The entire procedure took two hours–straight through lunch–and as I sat in my car, I realized I didn’t want to eat. The idea of food was embarrassing and felt…wrong. It wasn’t until I was half-way home that I realized why. This one moment made it easy to slip into an unhealthy style of thinking. People rarely tell you that eating disorders never truly go away. Like an addict, it’s a one-day-at-a-time type ordeal, and many find it easy to relapse.
It’s not something I bring up often, but the truth of it is it’s a battle I fight more often than I realize. It’s easy to stand in a room full of strangers as a fat woman and subconsciously choose not to eat, despite being hungry, for fear of judgement. Worst part is, many people probably think skipping a meal is good for a fat person, but it isn’t. Starving yourself plays havoc with the metabolism and messes with the body’s ability to be healthy. It makes it harder to lose weight and easier to gain it.

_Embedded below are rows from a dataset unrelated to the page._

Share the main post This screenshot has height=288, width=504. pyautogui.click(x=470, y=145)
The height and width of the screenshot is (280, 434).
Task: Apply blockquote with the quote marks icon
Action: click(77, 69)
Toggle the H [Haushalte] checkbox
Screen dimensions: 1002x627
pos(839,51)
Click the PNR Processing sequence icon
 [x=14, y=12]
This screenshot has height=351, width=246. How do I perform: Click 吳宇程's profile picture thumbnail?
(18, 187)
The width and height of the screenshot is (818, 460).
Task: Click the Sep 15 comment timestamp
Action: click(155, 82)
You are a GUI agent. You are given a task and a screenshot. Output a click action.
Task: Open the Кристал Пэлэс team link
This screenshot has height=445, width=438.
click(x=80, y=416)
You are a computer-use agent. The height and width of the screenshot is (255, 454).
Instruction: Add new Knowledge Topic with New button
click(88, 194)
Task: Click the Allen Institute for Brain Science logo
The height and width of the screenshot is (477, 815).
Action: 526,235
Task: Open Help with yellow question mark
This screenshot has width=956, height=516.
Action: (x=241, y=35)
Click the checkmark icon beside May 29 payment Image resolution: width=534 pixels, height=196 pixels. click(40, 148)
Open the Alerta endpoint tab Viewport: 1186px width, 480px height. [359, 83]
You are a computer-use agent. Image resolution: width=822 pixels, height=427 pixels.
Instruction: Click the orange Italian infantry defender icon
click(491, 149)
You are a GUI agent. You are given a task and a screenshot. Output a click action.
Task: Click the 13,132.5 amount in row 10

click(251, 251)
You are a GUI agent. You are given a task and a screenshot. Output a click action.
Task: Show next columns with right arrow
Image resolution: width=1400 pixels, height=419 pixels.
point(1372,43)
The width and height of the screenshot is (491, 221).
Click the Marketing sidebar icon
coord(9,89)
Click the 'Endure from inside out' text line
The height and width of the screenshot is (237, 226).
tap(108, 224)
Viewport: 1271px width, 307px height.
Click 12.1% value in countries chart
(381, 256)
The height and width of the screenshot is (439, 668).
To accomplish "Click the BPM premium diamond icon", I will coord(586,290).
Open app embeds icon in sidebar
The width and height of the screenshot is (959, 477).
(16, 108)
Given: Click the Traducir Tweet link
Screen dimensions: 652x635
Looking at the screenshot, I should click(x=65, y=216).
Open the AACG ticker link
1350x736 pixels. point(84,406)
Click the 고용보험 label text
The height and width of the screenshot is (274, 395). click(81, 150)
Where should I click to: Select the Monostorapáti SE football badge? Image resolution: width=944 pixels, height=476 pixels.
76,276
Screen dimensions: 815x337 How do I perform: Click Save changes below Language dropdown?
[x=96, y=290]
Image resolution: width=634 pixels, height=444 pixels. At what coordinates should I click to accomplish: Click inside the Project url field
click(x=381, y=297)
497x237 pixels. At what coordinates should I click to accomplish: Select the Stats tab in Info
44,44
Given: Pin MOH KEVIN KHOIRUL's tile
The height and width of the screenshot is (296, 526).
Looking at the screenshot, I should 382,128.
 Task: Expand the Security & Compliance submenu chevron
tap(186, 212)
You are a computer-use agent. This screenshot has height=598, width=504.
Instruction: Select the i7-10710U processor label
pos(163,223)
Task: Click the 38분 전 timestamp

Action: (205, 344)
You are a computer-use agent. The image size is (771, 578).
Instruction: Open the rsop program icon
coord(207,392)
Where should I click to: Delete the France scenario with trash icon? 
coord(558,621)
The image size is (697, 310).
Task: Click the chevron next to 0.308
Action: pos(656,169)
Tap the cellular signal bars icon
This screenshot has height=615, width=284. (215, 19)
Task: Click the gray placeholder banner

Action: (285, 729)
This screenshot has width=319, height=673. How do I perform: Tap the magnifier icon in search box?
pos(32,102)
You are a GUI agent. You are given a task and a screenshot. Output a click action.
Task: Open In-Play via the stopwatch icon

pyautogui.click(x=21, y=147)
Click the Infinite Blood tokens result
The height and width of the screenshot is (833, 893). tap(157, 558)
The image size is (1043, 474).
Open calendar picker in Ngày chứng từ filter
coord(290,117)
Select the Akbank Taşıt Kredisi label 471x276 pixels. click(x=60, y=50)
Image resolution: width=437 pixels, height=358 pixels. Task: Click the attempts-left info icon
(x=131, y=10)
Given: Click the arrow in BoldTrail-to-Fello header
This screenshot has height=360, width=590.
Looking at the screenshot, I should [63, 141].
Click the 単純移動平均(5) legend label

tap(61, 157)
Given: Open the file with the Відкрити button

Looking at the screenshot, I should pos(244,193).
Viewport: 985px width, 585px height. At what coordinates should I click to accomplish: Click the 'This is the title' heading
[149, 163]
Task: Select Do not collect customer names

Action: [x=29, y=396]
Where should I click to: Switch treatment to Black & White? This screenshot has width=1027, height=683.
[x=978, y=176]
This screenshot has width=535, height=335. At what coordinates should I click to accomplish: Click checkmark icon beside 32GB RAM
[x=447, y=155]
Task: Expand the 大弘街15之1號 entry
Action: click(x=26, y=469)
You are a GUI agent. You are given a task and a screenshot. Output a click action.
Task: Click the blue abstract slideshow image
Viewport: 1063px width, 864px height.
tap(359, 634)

My new cardiologist didn’t wait long to call me with the results. In fact, I’d barely walked in the door at home when my phone rang. My heart?
No signs of cholesterol issues–no narrowing of arteries or veins. Strong heart muscle and excellent blood flow to the walls. Valves excellent. Everything about my echocardiogram was perfect. As we expected. My former-primary care physician had ordered a $3000 test for absolutely no other reason than I’m fat.
I can hear some of you grumbling though. I mean, fat people carry an increased risk for heart disease, so isn’t it proactive of her to have done this test? The problem is I had no other indications. None. Insurance will receive the results and use that as an example of yet another doctor ordering an unnecessary and expensive test. They’ll use it as leverage of why they should be the ones deciding what is medically necessary instead of my doctors.
That right there is how we end up with people with cancer not getting diagnosed early enough because insurance didn’t want to pay for the tests or countless other issues that have sprung up as a result of for-profit health care. But that’s another post…
So known issues aside, I’m healthy and my heart is, too. It took me two days to recover anxiety wise, which of course sent my Sjogren’s into a flare up due to stress levels, but I’m bouncing back. I have a wonderful support system via my husband and friends. <3
Even though I’ve left my former PCP behind, how many others will she harm? Folks who might not have the support network that I do? It’s not just her, and it’s not just doctors. Society believes fat people are better left hidden in the shadows–better unseen and unheard.
To those that aren’t fat, please, please examine your own prejudices. Before you “mean well,” think about your motivations. To everyone, be an advocate for your health. You know your body better than anyone else. You might not be a doctor, but you live with yourself every day.
On that note, I make this vow to the world:
I will not be silent, nor will not hide myself from view.
I will not allow society to dictate my health decisions, and I will advocate for better healthcare.
And no, I won’t go eat a salad…unless I want one.